1979 film by David Helpern

Something Short of Paradise (also known as Perfect Love) is a 1979 American romantic comedy film directed by David Helpern from a screenplay by Fred Barron. It stars Susan Sarandon and David Steinberg.

==Plot==
Madeleine Ross (Susan Sarandon) is a journalist, and her boyfriend, Harris Sloane (David Steinberg), is the owner of an art theatre. Their relationship is on-again/off-again, and when Madeleine meets the French star Jean-Fidel Mileau (Jean-Pierre Aumont) it provokes changes in the way she and Harris feel about each other.

==Cast==
- Susan Sarandon as	Madeline Ross
- David Steinberg as Harris Sloane
- Jean-Pierre Aumont as Jean-Fidel Mileau
- Marilyn Sokol as Ruthie Miller
- Joe Grifasi as Barney Collins
- Robert Hitt as Edgar Kent
- Terrence O'Hara as Donny Conrad

==Production==
Director David Helpern, Jr., and producer James C. Gutman became acquainted as faculty members at The Film School in Cambridge, Massachusetts, and initially teamed up to produce and direct two documentaries: I Am a Stranger Here Myself (1974), about director Nicholas Ray, and the Academy Award-nominated Hollywood on Trial, about the blacklist era.
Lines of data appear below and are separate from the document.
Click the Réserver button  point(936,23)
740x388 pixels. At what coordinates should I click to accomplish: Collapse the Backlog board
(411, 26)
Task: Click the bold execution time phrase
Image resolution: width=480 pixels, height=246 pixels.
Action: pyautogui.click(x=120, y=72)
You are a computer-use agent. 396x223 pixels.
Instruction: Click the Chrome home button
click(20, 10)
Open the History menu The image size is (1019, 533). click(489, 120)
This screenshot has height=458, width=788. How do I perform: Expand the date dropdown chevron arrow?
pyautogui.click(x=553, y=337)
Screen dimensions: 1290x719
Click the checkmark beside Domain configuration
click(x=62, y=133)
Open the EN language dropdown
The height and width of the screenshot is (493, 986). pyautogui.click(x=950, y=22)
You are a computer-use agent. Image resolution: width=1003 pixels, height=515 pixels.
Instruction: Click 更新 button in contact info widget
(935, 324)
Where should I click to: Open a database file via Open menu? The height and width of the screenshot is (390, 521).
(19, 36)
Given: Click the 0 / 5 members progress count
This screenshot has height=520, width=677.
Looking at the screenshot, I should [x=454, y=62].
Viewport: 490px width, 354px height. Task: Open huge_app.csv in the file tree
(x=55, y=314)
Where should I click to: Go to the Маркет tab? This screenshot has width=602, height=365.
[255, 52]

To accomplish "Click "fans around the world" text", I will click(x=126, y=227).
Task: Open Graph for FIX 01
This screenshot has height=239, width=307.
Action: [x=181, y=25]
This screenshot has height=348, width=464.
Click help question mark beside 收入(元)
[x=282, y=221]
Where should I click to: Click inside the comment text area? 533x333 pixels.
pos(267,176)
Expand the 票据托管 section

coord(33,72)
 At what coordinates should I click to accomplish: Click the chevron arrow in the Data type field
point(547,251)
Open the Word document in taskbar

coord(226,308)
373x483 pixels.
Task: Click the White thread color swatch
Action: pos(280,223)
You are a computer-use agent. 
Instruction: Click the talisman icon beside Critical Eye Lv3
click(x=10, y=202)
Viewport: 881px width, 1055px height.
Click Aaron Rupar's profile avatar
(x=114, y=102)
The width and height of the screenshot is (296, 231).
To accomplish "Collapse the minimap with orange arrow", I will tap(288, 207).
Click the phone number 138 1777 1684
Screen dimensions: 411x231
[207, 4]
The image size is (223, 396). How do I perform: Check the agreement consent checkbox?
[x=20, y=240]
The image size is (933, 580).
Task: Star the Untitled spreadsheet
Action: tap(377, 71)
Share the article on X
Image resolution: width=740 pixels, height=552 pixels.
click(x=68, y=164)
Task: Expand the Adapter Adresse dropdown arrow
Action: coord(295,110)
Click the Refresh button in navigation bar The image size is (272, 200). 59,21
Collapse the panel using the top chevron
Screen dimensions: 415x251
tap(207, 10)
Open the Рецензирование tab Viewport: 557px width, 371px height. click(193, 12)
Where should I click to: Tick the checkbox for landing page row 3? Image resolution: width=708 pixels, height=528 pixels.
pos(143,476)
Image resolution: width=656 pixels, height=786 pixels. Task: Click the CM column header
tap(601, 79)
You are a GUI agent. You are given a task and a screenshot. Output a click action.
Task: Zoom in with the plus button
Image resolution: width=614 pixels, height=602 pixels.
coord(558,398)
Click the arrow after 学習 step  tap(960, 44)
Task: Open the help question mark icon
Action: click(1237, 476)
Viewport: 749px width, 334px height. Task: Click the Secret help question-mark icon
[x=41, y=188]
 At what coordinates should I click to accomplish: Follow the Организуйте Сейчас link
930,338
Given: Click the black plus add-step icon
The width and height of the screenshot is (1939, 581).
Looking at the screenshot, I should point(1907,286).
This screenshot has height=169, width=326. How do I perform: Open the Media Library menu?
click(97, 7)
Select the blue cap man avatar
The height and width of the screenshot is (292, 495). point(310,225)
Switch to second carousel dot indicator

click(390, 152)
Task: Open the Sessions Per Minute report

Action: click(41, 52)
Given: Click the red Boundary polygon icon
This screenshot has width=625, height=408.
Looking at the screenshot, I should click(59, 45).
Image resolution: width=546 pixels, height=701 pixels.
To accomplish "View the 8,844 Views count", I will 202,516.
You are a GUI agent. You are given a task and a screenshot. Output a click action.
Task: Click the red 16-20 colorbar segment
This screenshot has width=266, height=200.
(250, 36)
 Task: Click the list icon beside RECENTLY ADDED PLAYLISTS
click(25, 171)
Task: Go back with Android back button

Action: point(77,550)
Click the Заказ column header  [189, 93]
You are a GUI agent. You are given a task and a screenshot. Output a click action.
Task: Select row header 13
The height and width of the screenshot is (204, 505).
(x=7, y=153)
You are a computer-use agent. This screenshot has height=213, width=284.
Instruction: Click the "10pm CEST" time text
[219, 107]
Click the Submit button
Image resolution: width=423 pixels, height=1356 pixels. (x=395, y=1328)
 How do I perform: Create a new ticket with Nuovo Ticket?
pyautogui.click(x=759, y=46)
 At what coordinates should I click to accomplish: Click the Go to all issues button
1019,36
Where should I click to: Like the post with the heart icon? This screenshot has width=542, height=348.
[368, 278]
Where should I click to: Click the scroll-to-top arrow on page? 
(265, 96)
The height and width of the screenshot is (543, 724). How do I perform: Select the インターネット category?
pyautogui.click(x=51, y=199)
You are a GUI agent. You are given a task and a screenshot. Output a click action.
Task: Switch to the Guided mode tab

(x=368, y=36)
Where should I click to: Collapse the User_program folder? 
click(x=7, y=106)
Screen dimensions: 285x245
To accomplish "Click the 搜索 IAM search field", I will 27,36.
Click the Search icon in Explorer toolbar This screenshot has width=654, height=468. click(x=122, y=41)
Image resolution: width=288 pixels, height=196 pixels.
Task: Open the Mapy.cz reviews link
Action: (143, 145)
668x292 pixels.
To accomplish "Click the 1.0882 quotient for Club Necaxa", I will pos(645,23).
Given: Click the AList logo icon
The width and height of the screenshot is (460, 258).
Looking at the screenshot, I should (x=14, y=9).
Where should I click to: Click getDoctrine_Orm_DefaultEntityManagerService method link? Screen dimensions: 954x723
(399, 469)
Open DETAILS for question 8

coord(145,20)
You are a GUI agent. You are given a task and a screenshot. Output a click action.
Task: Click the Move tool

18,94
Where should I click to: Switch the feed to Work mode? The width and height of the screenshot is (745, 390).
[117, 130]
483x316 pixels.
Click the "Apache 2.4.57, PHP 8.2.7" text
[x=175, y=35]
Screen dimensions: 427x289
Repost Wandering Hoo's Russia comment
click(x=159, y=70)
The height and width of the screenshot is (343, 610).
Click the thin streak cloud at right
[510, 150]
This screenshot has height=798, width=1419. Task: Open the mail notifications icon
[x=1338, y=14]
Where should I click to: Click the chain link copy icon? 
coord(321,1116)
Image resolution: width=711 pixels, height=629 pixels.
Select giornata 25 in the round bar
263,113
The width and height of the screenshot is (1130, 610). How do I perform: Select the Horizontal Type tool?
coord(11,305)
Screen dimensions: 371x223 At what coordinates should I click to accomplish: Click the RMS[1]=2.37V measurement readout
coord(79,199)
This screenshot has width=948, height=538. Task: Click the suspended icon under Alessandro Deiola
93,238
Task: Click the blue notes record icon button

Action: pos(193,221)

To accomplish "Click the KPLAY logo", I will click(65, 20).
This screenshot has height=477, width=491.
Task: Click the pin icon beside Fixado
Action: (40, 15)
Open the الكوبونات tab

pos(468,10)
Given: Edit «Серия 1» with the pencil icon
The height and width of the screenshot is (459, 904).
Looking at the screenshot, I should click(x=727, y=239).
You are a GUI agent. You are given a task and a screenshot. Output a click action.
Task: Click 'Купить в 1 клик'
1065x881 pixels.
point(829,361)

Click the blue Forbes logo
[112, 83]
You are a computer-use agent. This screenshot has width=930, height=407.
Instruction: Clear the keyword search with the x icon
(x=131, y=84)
For their feature film debut, Helpern presented an idea for a classic love story, inspired by 1930s romantic comedies, to screenwriter Fred Barron, who had been Helpern’s story collaborator on the film, Between the Lines. Although the project failed to attract a Hollywood studio, Helpern and Gutman hired veteran film producer, Lester Berman, who advised the duo to switch location shooting from Boston to New York City, in order to stay within the $1 million budget and the twenty-seven day filming schedule. Susan Sarandon and David Steinberg each agreed to a reduction of their usual salaries and five percent of the box-office gross. During post-production, the filmmakers sold worldwide distribution rights to American International Pictures.
Something Short of Paradise was shot in New York City, and was advertised with the tagline "Love isn't blind... just a little nearsighted!"

==Release==
The film premiered at the Toronto International Film Festival on September 14, 1979.

==Reception==
John Corry of The New York Times stated, "Something Short of Paradise is about a romance so whimsical, so fey and so pointless that it almost doesn't exist", criticizing the lack of chemistry between the leads and the screenplay.

Gary Arnold of The Washington Post wrote "Neither off-putting nor distinctive, the characters barely exist as figments of Barron's undernourished imagination."

Roger Ebert and Gene Siskel also both gave the film thumbs down on their TV series, negatively comparing it to Annie Hall.